(Records from a data source)
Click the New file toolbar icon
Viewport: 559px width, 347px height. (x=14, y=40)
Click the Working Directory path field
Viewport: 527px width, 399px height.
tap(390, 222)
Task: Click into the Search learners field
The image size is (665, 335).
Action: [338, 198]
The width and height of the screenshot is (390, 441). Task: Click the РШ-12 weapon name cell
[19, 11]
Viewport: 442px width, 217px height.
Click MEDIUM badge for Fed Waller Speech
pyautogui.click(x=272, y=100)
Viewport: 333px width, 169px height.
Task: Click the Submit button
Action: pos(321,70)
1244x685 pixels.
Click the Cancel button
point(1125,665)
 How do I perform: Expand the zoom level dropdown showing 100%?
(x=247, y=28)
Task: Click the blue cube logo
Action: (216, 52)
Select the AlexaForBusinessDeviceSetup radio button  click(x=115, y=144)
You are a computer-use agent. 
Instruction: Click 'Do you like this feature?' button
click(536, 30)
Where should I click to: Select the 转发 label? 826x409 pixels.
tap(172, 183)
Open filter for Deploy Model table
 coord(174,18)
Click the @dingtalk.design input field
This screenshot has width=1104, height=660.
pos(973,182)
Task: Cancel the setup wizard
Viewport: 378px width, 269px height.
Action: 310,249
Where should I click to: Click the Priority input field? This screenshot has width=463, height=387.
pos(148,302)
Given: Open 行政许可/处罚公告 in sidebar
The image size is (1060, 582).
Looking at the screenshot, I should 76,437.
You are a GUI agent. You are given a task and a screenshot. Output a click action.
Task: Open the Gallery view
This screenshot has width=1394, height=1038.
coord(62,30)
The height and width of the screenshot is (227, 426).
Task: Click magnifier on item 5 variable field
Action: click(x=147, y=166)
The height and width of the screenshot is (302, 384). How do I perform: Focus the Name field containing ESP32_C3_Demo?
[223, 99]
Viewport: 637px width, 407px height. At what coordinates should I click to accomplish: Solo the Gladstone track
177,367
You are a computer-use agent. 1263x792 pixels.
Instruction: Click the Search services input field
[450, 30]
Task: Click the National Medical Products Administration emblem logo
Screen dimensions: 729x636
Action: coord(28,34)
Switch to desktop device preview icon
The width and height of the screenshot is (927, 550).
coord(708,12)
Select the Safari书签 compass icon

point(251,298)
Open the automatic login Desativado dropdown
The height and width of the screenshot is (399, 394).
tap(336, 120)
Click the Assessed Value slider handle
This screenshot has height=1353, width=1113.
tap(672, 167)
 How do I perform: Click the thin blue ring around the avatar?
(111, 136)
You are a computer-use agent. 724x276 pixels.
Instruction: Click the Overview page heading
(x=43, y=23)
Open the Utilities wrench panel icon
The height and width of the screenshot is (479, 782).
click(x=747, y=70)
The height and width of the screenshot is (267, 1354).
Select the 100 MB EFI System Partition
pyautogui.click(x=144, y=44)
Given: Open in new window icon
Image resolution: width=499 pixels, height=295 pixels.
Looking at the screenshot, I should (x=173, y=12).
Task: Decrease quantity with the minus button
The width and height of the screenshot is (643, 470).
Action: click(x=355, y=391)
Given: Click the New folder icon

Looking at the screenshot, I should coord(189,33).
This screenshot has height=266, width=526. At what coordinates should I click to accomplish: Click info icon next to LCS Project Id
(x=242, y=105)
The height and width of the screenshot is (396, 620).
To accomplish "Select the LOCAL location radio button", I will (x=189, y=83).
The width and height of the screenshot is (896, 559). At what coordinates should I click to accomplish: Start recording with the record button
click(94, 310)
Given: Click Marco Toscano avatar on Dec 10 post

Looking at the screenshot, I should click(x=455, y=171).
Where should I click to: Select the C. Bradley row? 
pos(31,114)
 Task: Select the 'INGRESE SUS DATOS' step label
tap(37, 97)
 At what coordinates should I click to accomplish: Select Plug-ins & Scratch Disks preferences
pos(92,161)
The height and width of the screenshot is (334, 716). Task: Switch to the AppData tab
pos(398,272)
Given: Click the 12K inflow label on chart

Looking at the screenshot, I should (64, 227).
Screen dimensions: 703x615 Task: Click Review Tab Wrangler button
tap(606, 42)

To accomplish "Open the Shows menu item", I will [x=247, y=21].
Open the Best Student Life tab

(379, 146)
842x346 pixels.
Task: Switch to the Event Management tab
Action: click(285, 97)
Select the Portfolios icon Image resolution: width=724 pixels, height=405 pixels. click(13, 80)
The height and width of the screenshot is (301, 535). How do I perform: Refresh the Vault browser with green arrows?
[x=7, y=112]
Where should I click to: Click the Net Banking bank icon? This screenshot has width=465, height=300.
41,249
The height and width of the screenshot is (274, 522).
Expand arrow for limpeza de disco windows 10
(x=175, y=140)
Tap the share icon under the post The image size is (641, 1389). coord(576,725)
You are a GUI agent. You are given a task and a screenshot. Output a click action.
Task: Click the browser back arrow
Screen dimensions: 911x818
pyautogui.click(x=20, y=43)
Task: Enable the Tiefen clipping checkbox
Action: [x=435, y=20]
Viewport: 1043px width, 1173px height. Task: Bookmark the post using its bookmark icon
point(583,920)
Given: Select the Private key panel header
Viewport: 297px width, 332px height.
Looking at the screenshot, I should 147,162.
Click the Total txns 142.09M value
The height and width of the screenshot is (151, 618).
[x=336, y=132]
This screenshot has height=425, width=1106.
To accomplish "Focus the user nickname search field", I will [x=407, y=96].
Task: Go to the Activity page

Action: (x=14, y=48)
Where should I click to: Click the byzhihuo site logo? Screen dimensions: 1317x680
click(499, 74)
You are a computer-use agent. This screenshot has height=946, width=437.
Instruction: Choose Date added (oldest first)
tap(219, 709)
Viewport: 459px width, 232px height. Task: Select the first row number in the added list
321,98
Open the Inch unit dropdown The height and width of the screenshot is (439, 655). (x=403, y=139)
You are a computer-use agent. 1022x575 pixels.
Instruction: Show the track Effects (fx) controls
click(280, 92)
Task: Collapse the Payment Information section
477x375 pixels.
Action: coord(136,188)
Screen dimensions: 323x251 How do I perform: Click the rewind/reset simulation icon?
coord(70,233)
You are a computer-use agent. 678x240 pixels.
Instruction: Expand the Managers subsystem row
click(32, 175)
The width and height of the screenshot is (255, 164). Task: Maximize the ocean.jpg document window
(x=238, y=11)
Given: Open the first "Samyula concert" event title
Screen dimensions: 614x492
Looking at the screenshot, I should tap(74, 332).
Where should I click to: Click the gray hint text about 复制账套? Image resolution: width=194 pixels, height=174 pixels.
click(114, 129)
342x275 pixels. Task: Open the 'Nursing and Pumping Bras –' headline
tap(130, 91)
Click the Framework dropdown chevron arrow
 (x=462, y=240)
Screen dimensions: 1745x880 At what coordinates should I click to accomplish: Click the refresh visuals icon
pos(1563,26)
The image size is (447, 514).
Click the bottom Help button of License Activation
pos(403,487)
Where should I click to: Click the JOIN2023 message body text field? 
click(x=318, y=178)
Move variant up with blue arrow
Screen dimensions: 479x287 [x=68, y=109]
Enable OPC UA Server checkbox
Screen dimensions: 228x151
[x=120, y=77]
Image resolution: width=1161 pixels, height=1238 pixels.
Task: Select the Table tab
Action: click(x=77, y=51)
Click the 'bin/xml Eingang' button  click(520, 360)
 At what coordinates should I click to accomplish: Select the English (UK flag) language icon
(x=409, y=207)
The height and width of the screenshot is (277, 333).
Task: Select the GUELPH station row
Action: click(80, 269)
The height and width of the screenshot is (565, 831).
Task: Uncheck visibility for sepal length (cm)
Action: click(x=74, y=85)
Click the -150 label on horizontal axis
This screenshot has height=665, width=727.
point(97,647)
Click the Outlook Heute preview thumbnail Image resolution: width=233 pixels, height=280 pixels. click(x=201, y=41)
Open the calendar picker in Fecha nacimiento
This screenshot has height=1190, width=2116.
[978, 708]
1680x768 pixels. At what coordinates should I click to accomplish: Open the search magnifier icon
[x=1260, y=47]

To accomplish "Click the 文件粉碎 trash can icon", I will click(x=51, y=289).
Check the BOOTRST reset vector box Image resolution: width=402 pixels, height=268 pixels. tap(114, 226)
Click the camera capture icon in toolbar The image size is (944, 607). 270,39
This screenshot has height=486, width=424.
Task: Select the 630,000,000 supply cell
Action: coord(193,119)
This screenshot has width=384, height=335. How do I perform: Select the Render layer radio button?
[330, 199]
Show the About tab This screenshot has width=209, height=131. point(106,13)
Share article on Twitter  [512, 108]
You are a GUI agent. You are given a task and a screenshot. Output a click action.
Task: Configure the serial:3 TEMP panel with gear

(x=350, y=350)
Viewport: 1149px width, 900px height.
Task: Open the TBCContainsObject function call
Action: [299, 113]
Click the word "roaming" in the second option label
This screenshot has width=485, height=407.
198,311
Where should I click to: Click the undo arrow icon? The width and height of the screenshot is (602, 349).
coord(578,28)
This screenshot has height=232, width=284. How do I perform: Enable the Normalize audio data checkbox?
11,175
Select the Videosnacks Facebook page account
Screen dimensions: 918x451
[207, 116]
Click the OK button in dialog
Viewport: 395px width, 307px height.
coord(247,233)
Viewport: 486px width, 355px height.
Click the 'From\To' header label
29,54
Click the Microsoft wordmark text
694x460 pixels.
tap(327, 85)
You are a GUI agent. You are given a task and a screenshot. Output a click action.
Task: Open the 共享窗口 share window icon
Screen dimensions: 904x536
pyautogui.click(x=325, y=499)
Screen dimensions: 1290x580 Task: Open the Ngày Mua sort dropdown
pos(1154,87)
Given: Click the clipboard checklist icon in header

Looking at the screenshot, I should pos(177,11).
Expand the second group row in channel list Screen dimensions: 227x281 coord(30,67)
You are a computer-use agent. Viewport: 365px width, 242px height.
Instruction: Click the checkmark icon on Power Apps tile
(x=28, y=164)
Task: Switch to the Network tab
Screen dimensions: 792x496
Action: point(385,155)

▶ [WORK TO BE COMPLETED]: In the data above, find the line with "Check the BOOTRST" and the line with "Share article on". Retype both, plus every line between them, exactly.

▶ [SOLUTION TO THIS PROBLEM]:
Check the BOOTRST reset vector box Image resolution: width=402 pixels, height=268 pixels. tap(114, 226)
Click the camera capture icon in toolbar The image size is (944, 607). 270,39
This screenshot has height=486, width=424.
Task: Select the 630,000,000 supply cell
Action: coord(193,119)
This screenshot has width=384, height=335. How do I perform: Select the Render layer radio button?
[330, 199]
Show the About tab This screenshot has width=209, height=131. point(106,13)
Share article on Twitter  [512, 108]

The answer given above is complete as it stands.